Summary
Puppeteering AI creates an artificial dancer whose movements are generated through a combination of interactive control and machine learning. Puppeteering AI builds on top of research that has been conducted on the context of an earlier project entitled Granular Dance. Puppeteering AI explores interactive applications of an autoencoder that has been trained on motion capture recordings of a human dancer. In Granular Dance, synthetic motions were generated by navigating the autoencoder’s latent space. This paper proposes an alternative approach. This approach controls the generation of synthetic motions on the level of the motion itself rather than its encoding. Two different methods are presented that follow this principle. Both methods are based on the interactive control of a single joint of an artificial dancer while the other joints remain under the control of the autoencoder. The first method combines the control of the orientation of a joint with iterative autoencoding. The second method combines the control of the target position of a joint with forward kinematics and the application of latent difference vectors.
This project has been realised in collaboration with Ephraim Wegner, teacher and researcher at Offenburg University, Germany. A detailed description of the research has been published here and here.
Interaction Principle based on Joint Orientation Control
This method controls the orientation of a selected joint relative to its parent joint. Since poses are represented as joint orientations, the input pose sequence used for autoencoding can be directly overwritten. By autoencoding a modified pose sequence, the interactively controlled joint orientations affect the orientations of the remaining joints. By iterating the autoencoding process several times while keeping the orientation of the interactively controlled joint fixed, the autoencoder convergences towards a pose sequence that is representative of both the original mocap material and the interactively controlled joint orientation. The number of iterations used for autoencoding and the number of iterations during which the interactively controlled joint is fixed do not necessarily have to be the same. If they are the same, then the joint orientation specified through interaction is fully visible in the final pose sequence. If they are not, then the interactively controlled joint orientation changes as result of the autoencoding process.

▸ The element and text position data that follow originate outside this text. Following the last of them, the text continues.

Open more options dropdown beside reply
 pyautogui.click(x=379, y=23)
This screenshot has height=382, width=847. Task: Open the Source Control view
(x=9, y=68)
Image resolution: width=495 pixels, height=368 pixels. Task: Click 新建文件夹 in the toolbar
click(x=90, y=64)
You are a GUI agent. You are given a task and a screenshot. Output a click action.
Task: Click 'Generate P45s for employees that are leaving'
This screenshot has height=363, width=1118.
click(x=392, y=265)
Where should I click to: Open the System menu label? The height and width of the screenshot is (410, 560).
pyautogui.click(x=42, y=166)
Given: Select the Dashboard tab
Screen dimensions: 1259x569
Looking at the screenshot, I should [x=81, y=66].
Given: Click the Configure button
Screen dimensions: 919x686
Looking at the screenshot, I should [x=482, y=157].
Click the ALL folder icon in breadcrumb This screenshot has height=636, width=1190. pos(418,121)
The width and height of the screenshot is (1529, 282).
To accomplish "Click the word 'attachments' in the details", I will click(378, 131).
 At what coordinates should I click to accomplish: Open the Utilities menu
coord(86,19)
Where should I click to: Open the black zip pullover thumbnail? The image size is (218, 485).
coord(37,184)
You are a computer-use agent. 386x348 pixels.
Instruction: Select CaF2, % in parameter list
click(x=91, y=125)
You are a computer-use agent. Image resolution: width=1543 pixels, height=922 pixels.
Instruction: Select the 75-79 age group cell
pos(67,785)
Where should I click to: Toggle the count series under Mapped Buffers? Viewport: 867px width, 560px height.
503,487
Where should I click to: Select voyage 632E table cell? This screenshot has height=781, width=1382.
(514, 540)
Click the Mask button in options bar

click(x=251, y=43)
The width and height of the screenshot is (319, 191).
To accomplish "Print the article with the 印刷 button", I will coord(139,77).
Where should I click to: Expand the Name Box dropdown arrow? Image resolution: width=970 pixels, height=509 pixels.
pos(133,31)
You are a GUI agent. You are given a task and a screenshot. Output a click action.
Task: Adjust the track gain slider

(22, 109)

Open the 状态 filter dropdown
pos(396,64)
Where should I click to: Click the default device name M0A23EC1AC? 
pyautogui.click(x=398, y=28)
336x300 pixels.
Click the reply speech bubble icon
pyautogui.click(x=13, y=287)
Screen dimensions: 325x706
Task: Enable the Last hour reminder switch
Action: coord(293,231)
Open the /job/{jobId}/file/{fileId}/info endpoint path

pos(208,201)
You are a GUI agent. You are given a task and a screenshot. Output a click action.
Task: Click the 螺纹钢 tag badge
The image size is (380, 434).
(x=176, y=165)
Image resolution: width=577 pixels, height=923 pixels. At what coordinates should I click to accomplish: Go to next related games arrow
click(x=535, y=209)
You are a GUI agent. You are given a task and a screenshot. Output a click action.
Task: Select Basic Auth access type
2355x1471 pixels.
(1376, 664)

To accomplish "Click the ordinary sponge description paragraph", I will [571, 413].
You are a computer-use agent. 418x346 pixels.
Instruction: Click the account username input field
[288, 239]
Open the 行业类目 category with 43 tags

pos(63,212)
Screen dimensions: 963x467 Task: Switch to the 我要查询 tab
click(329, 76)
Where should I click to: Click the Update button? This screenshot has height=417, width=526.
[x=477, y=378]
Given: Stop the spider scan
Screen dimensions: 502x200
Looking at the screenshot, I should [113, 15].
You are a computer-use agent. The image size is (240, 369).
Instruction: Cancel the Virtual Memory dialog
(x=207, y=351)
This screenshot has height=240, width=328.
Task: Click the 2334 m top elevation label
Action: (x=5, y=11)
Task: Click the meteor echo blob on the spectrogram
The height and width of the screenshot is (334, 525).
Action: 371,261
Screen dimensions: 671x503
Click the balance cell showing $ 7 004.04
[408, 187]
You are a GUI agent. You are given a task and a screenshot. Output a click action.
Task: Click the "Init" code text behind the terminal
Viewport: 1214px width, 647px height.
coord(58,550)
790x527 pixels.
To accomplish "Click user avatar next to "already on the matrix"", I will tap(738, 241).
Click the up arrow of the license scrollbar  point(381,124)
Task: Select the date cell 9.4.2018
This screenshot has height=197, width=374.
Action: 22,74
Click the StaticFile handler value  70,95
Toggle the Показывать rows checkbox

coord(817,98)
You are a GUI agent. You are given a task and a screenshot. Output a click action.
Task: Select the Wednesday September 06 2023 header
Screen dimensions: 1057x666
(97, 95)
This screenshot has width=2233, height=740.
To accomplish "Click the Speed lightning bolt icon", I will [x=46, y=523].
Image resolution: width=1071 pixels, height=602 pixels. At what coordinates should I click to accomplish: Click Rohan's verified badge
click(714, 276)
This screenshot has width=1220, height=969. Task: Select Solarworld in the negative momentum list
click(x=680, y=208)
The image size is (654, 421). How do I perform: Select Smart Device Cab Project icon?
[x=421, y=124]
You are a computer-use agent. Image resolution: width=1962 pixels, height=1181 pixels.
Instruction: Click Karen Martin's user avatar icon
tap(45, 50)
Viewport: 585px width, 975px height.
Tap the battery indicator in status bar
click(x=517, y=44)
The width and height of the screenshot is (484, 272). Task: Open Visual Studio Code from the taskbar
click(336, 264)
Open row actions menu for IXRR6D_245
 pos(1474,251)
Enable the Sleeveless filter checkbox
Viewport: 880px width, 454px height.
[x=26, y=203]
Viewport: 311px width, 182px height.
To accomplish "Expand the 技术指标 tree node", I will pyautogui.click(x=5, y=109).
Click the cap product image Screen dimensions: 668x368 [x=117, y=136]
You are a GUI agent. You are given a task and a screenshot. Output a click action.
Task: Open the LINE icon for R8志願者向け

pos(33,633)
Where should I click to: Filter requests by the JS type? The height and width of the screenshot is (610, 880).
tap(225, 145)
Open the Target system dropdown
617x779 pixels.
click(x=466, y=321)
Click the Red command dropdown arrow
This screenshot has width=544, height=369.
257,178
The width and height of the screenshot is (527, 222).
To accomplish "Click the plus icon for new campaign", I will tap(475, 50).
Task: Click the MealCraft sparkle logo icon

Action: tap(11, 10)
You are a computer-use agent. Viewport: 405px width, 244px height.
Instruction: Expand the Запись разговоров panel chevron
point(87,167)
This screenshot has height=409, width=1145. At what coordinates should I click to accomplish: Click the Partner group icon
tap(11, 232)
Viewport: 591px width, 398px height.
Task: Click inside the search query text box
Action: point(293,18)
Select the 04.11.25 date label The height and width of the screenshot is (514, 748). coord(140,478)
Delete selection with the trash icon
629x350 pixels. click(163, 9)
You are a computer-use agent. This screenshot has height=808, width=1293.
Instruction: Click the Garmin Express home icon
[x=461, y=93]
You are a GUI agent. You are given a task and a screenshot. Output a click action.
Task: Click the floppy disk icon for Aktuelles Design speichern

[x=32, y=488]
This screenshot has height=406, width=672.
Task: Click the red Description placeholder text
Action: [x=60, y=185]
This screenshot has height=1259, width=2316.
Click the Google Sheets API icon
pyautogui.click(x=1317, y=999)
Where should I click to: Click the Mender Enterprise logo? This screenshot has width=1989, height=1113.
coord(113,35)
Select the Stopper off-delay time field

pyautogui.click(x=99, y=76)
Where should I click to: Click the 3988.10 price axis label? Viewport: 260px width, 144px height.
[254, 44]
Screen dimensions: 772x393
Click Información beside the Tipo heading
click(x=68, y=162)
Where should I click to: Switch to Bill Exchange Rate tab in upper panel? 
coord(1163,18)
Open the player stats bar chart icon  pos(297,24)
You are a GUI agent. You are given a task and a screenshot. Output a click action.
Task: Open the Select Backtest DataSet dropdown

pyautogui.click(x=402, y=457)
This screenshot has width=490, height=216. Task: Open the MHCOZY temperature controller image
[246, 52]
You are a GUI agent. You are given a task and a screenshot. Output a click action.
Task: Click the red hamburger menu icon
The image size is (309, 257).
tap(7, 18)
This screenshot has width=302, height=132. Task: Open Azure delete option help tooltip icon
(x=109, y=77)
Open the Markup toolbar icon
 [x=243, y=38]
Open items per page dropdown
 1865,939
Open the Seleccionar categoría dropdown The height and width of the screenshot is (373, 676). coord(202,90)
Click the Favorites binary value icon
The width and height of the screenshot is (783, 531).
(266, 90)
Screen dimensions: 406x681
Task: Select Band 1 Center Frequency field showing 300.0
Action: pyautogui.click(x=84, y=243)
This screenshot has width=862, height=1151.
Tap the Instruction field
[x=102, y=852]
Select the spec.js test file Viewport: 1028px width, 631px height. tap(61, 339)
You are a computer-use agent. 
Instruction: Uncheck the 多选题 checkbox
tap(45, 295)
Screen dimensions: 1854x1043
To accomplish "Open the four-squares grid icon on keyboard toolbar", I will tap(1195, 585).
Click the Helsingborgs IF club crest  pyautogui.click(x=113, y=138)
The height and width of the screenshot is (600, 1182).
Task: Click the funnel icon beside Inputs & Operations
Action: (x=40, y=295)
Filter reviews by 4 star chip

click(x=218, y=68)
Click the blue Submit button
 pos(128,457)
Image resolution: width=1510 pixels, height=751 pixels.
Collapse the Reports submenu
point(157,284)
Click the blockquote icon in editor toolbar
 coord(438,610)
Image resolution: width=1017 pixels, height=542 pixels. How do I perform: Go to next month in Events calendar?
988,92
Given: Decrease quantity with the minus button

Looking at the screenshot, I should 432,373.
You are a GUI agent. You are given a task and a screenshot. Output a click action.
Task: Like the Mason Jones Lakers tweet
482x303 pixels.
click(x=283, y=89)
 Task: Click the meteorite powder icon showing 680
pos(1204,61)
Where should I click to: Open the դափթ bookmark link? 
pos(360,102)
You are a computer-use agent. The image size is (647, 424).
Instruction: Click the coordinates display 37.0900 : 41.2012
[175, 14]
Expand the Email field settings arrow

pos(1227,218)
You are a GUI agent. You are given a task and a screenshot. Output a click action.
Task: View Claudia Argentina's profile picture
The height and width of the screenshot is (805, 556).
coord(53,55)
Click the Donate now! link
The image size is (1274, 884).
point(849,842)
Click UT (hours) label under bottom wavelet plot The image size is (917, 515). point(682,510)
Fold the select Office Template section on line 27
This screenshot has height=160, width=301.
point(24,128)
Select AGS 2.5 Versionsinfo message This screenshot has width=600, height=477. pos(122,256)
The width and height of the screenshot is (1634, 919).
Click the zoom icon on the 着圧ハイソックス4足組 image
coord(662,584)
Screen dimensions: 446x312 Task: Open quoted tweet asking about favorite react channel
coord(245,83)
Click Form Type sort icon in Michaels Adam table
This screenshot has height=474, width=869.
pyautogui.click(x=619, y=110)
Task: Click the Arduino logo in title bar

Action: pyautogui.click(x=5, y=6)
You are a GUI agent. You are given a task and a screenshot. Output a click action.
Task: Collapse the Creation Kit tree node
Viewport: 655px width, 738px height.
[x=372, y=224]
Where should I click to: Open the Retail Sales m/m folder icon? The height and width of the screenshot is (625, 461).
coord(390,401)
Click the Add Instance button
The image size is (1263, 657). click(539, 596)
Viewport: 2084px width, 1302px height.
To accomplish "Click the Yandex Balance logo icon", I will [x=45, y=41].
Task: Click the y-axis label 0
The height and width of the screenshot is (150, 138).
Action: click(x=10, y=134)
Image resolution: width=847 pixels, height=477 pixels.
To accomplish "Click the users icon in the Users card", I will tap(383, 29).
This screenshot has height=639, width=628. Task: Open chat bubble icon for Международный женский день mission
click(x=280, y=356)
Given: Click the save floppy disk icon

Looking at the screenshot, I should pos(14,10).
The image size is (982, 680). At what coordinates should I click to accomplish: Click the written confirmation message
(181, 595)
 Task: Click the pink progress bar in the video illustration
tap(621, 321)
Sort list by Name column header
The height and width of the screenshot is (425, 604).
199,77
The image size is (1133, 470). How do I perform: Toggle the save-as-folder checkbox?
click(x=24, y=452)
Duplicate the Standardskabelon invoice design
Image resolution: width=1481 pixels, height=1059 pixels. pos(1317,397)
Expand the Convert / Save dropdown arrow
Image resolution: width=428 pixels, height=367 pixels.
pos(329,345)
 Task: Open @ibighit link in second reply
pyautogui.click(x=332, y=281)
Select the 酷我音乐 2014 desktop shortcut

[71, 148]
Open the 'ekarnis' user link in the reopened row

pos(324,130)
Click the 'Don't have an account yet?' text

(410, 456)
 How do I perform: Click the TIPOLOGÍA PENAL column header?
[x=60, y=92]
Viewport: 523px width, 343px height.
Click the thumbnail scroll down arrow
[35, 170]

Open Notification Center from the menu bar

Interaction Principle based on Joint Position Control
This method controls the position of a selected joint relative to the position of a root joint (the hip). Since poses are represented by orientations, the positions of joints need to be obtained through forward kinematics. The encodings of all those pose sequences are collected in which the selected joint is either close to its current position, or close to the intended target position. In order to maintain real-time performance, the encodings of all pose sequences in a given motion capture recording are precomputed and stored alongside the positions of the selected joint. These positions are organized in a spatial partitioning structure (a KD-Tree in this case) to quickly retrieve the encodings based on the Euclidean distance between joint positions. Following this principle, a fixed number of encodings is obtained for the current position and the target position of a selected joint, respectively. The encodings are then averaged and subtracted from each other to obtain the vector difference to be added to the encoding of the current pose sequence. The modified encoding is then decoded to obtain a pose sequence in which the selected joint is close to the intended target position.
Evaluation Joint Orientation Control
To evaluate the effect of the parameters for joint orientation control,
the number of iterations for autoencoding and for overwriting
the orientation of a selected joint were varied within range from
1 to 10 for each. The right shoulder was chosen as selected joint and its relative orientation was set to the quaternion equivalent of the Euler angles 0.0°, 0.0°, -120°.
To evaluate the effect of the joint orientation, the third Euler angle was varied between 180.0°and -120,0°while the first two Euler angles were kept constant at 0.0°. The control parameters were set to 5 iterations both for autoencoding and for overwriting the orientation of the selected joint. Again, the right shoulder was chosen as selected joint.
Evaluation Joint Position Control
To evaluate the effect of the parameters for joint position control, the number of neighboring joint positions for calculating the latent vector difference between their corresponding pose sequence encodings, and the scaling of the latent vector difference were varied, with the former parameter ranging from 2 to 20 and the latter ranging from -1.0 to +1.0 (see figure 2). The right hand was chosen as selected joint and its target position relative to the hip joint was set to x -60.0, y 0.0, z 0.0.
The evaluate the effect of the relative target joint position, the x and y coordinates where varied between -60.0 and +60.0, and -120.0 and +120.0, respectively while the z-coordinate was kept constant at 0.0. The control parameters were set to 20 for the number of neighboring joint positions and 1.0 for the scaling of the latent vector difference. Again, the right hand was chosen as selected
joint.
Digital Instrument
To experiment with the application of an artificial dancer in a performance situation that combines dance and music, a digital instrument has been developed. The instrument employs physical modeling synthesis that simulates a vibrating surface via a bank of resonating filters following a modal synthesis approach. For Puppeteering AI, the filters are arranged in a cylindrical formation consisting of ten vertically stacked rings with ten filters each. This formation surrounds the artificial dancer at a distance that can be reached by its extremities. Playing this instrument is based on the artificial dancer approaching the filters with some of its joints.